• _Aim of the task_: Would you please copy only the lines from the line that contains "Screen dimensions: 820x430" to the end of the data below, exactly, leaving every picture out?

──────

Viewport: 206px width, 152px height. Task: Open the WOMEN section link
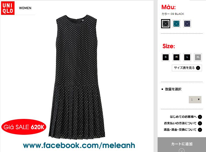click(25, 8)
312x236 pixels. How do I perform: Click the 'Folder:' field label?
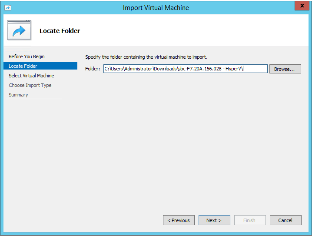93,69
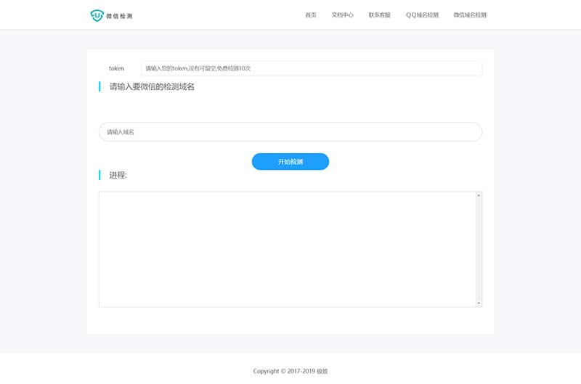This screenshot has width=581, height=384.
Task: Switch to the QQ域名检测 page
Action: click(x=422, y=15)
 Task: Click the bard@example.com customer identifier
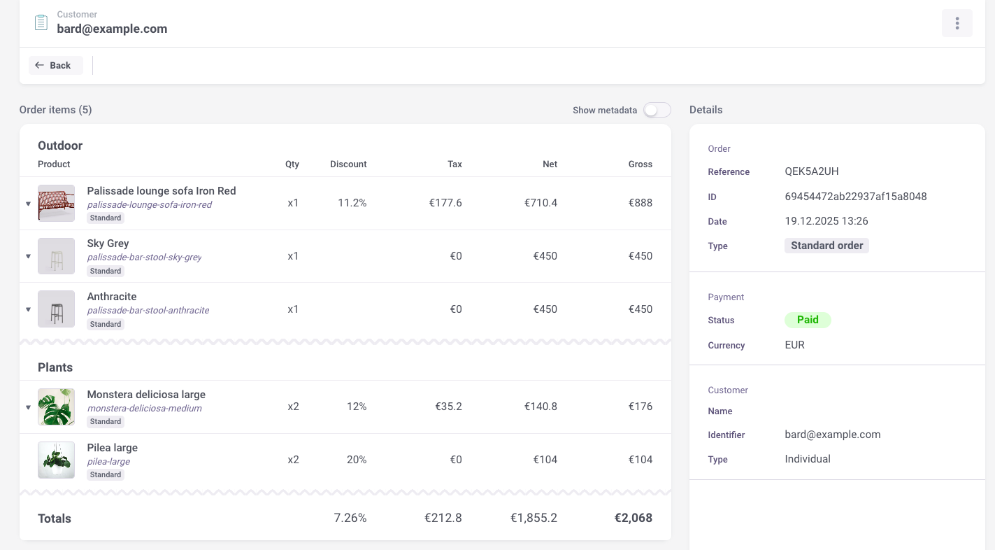[833, 435]
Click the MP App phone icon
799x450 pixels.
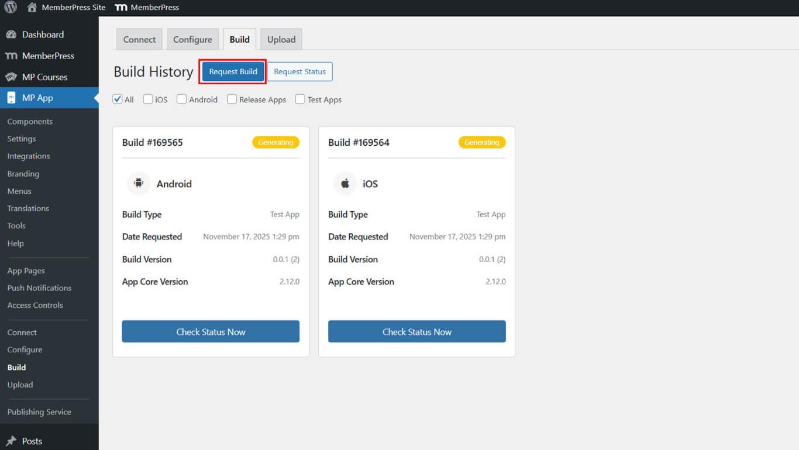(11, 98)
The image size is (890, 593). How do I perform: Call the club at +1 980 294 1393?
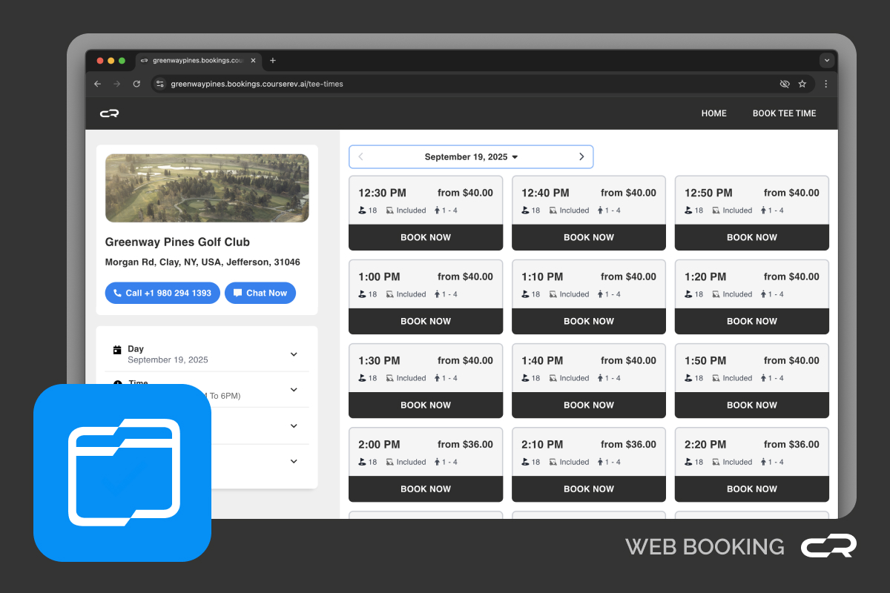pyautogui.click(x=162, y=293)
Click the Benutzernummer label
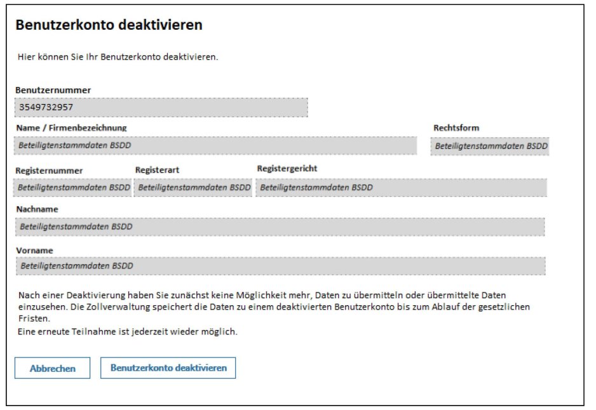The image size is (596, 410). [53, 90]
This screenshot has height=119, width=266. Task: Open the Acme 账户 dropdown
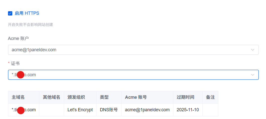(133, 50)
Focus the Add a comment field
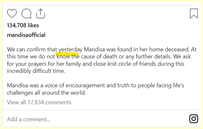203x129 pixels. coord(29,119)
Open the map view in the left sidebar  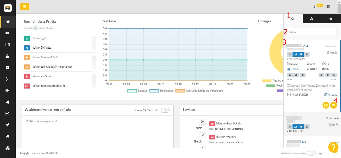(x=8, y=45)
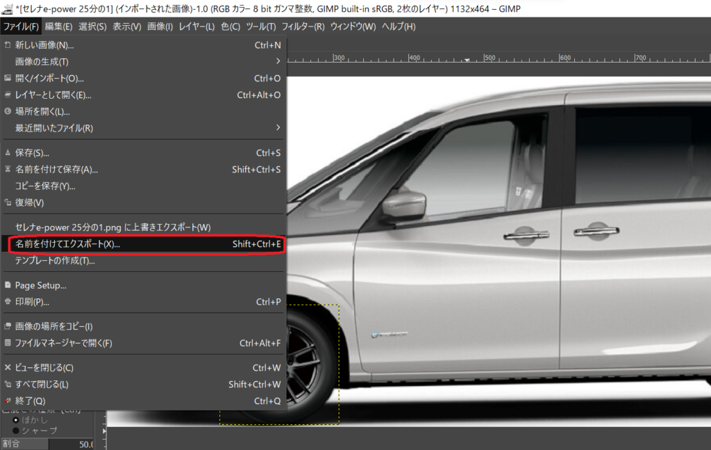Open the レイヤー(L) menu in menu bar

coord(196,26)
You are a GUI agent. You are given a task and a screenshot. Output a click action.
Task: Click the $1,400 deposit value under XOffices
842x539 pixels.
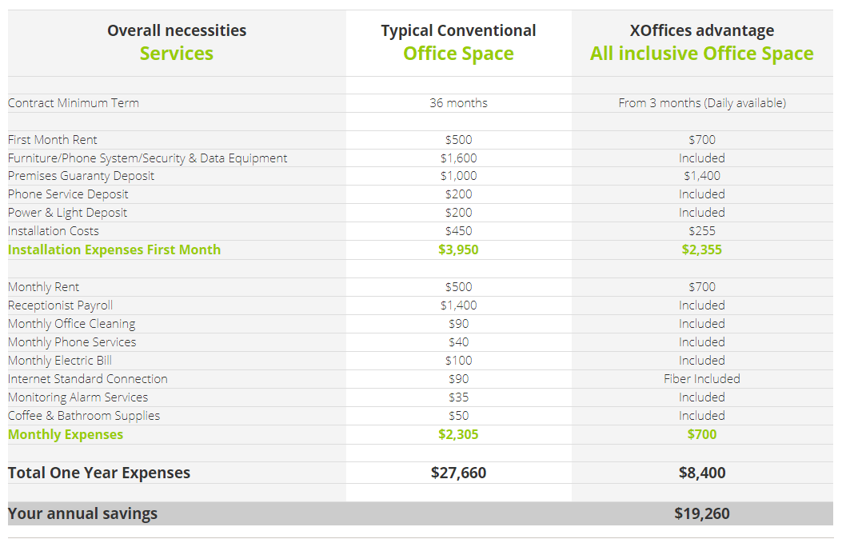click(702, 176)
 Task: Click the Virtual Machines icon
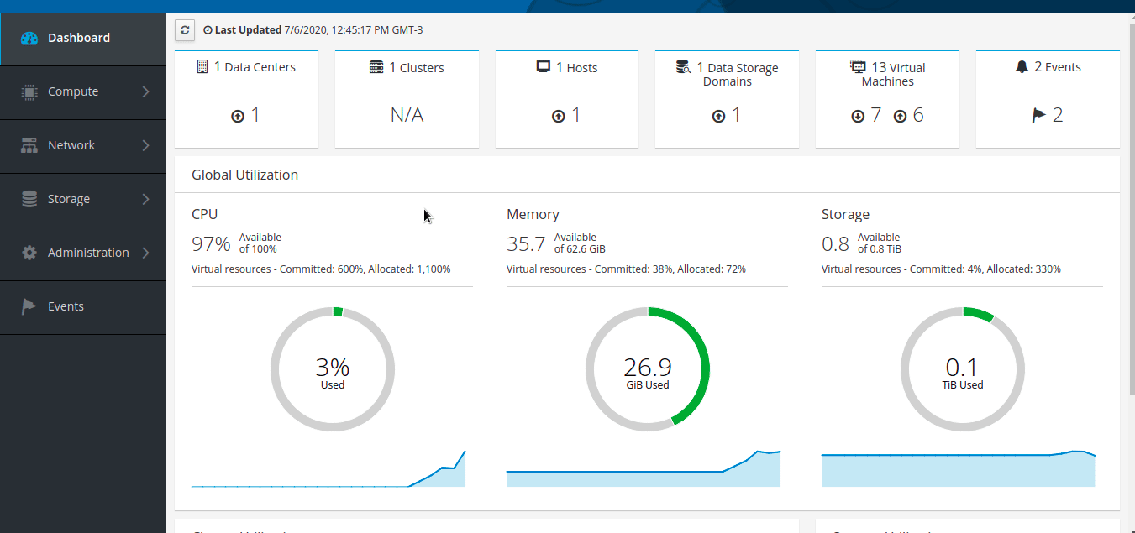click(858, 67)
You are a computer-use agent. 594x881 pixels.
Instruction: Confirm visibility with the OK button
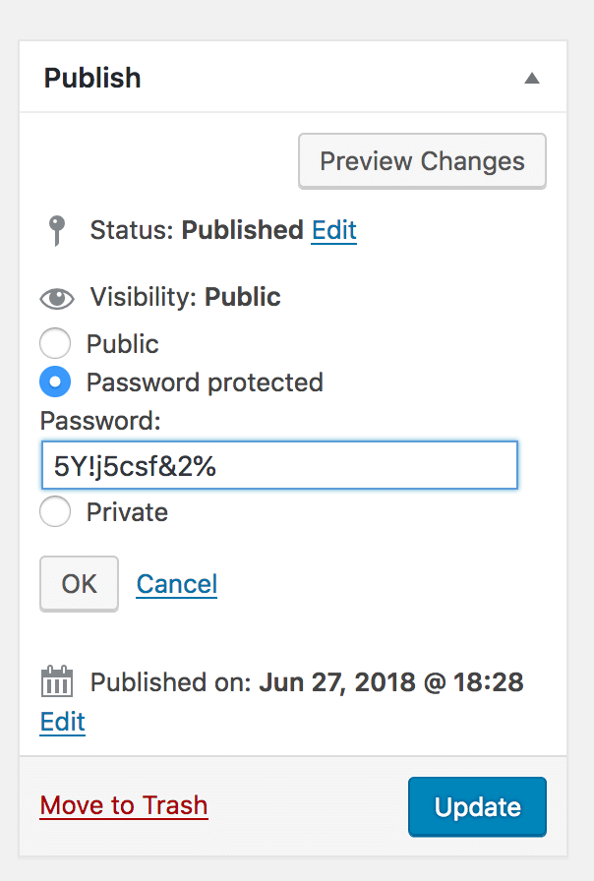pos(80,584)
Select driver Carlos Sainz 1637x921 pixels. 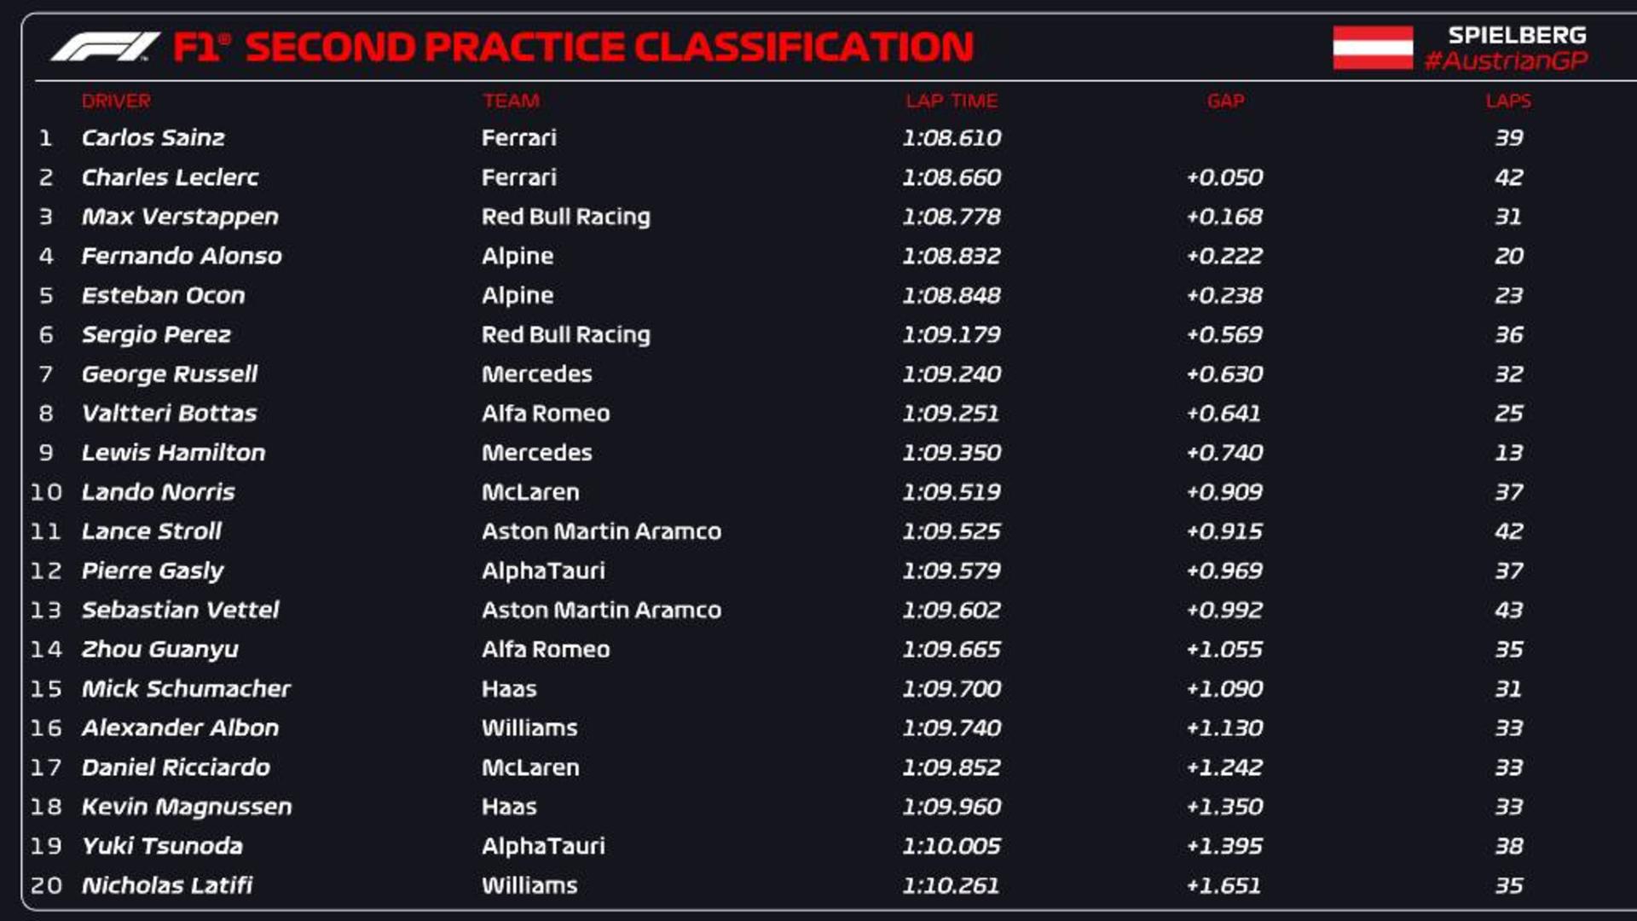tap(153, 137)
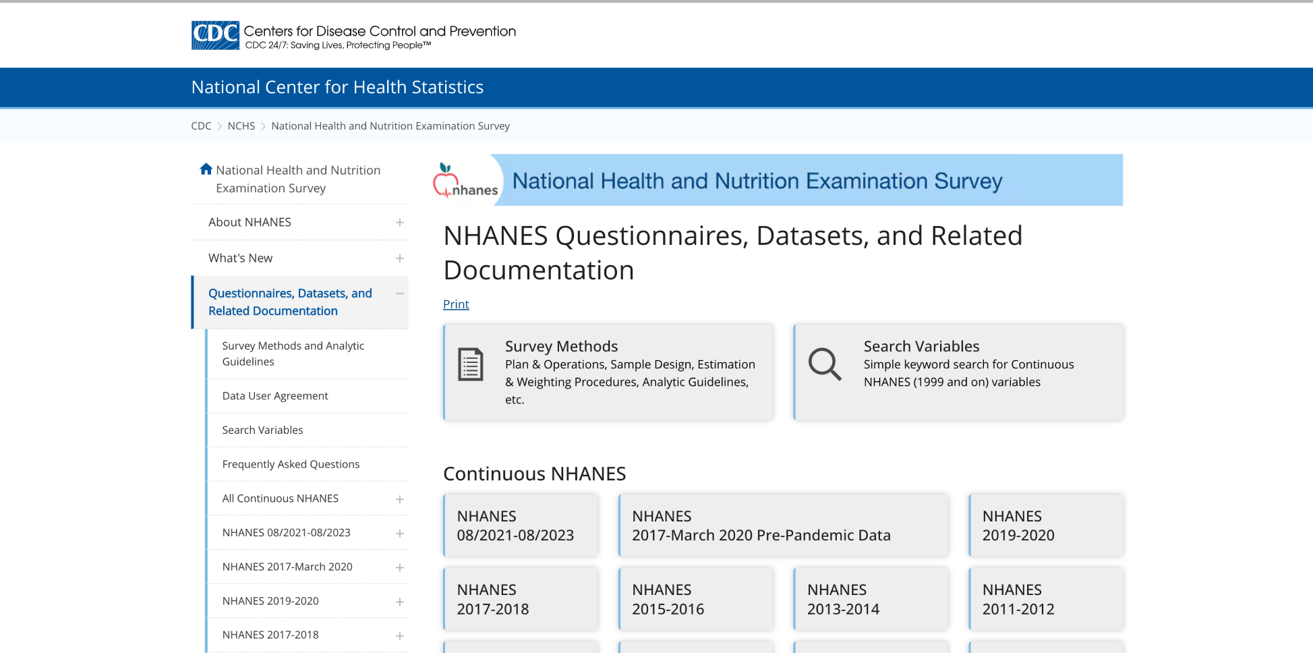1313x653 pixels.
Task: Expand About NHANES with plus icon
Action: [x=400, y=223]
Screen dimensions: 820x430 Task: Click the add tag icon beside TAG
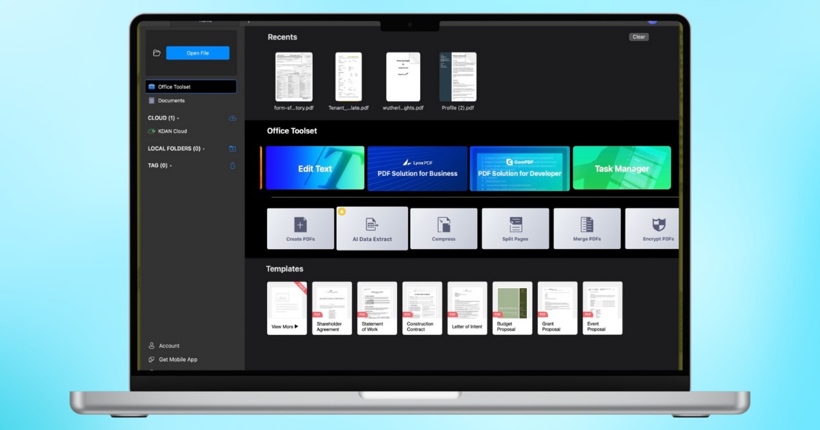[x=232, y=166]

──────

• _Output_:
Screen dimensions: 820x430 Task: Click the add tag icon beside TAG
[x=232, y=166]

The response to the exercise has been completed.